Ivelee Patrick Flowers (October 16, 1917 - October 6, 2000) was an American jazz pianist and singer.

Born in Detroit, Flowers began his professional career as the pianist during intermissions at Uncle Tom's Cabin in the city when he was 18 years old. He moved to New York City in 1939, where he played private engagements and hotel lobbies; he worked in Philadelphia and then New York again, and recorded for the first time in 1941. After returning to Detroit, Flowers took up a residency at Baker's Keyboard Lounge, where he played intermittently into the middle of the 1950s.

From 1943 to 1948, Flowers was based out of New York again, where he initially collaborated frequently with Fats Waller at the Greenwich Village Inn. After Waller's death, Waller's manager Ed Kirkeby drafted Flowers as a possible successor for Waller, booking him for extended residencies at the Ruban Bleu and Café Society as well as radio appearances and recordings.Recorded sides for the Hit label in 1945 and for Victor ( Waller's old label) in 1946 and 1947. In 1945, he made three films, Scotch Boogie, Dixie Rhythm, and Coalmine Boogie.
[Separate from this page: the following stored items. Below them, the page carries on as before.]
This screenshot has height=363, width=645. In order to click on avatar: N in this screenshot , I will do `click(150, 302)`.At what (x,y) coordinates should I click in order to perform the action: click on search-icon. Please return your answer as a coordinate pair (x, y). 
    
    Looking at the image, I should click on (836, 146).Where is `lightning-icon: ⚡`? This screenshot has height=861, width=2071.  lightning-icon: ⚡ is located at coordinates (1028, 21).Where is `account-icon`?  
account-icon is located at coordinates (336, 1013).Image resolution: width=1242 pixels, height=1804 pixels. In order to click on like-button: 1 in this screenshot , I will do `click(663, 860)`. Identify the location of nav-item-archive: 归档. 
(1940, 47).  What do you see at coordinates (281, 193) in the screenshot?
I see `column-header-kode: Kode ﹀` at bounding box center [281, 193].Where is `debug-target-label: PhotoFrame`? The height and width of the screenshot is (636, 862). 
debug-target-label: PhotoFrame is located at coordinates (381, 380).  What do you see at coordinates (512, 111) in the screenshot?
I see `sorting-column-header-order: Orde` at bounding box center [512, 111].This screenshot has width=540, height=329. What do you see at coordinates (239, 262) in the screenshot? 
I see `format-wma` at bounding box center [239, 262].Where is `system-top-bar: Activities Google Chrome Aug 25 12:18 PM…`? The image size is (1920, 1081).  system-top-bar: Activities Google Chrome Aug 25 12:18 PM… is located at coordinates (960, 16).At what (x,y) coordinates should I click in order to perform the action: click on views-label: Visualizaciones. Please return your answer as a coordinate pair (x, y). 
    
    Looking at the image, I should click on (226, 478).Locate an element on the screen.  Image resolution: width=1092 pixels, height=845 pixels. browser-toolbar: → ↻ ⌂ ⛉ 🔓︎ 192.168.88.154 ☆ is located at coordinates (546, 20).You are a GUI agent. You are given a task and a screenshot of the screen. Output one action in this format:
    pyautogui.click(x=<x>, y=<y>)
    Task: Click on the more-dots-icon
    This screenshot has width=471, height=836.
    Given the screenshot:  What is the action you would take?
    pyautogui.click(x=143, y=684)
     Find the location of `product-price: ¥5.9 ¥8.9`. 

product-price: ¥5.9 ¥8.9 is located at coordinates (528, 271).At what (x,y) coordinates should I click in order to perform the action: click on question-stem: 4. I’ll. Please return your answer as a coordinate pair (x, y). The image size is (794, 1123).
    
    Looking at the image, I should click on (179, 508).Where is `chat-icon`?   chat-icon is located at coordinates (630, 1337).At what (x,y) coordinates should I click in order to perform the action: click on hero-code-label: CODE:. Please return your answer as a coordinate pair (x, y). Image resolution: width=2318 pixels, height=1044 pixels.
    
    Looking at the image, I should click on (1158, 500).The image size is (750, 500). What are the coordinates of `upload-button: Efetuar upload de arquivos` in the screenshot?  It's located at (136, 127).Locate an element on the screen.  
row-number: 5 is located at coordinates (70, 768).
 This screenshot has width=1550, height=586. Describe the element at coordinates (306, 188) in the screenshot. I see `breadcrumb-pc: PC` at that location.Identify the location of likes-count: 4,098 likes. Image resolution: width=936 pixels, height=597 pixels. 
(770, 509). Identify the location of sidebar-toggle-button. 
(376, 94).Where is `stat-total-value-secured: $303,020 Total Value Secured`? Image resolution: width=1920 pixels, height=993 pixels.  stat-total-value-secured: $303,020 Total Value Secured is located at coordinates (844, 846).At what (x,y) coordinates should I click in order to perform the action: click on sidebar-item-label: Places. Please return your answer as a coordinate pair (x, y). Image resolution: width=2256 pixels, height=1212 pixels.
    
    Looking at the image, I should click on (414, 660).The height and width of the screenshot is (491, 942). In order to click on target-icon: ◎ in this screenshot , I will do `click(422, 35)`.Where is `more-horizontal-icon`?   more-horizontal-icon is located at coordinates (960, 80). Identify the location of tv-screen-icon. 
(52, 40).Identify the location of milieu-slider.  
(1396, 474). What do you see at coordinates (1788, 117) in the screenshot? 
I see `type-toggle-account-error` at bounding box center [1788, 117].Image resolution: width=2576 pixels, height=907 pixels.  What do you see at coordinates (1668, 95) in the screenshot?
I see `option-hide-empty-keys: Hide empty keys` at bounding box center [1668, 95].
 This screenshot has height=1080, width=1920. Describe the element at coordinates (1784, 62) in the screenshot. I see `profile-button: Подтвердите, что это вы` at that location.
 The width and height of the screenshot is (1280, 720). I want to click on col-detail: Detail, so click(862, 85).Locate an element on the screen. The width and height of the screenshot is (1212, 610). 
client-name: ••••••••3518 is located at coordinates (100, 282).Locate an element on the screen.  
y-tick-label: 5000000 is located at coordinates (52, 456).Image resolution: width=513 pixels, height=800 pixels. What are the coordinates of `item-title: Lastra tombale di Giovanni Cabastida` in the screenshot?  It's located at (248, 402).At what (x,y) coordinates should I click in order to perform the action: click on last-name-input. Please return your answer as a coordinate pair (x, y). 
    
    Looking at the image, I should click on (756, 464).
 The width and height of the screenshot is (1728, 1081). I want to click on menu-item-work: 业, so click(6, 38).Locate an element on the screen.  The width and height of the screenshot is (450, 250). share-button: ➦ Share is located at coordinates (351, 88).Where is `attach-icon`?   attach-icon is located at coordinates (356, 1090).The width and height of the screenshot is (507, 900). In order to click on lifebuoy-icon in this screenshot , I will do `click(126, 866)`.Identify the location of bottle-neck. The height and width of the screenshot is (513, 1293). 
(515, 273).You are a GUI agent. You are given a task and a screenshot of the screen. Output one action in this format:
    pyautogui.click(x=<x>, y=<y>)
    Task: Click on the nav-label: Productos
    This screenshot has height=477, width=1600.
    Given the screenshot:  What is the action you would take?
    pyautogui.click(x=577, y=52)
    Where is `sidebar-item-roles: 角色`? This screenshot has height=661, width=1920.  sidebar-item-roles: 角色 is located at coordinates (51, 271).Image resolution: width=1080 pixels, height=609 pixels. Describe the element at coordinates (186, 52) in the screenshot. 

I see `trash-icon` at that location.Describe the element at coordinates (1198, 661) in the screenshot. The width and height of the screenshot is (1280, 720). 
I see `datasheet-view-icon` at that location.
Following his return to Detroit, Flowers became a mainstay of the local jazz scene. He had a residency at Farmington, Michigan's Danish Inn from 1974 to 1983. He toured Europe with a Fats Waller tribute show in 1975. At the end of his life he played the piano regularly at the Country Club of Detroit, Grosse Pointe Farms. He died in Detroit.

Flowers's early recordings were collected as I Ain't Got Nobody, released on Black & Blue Records in 1972.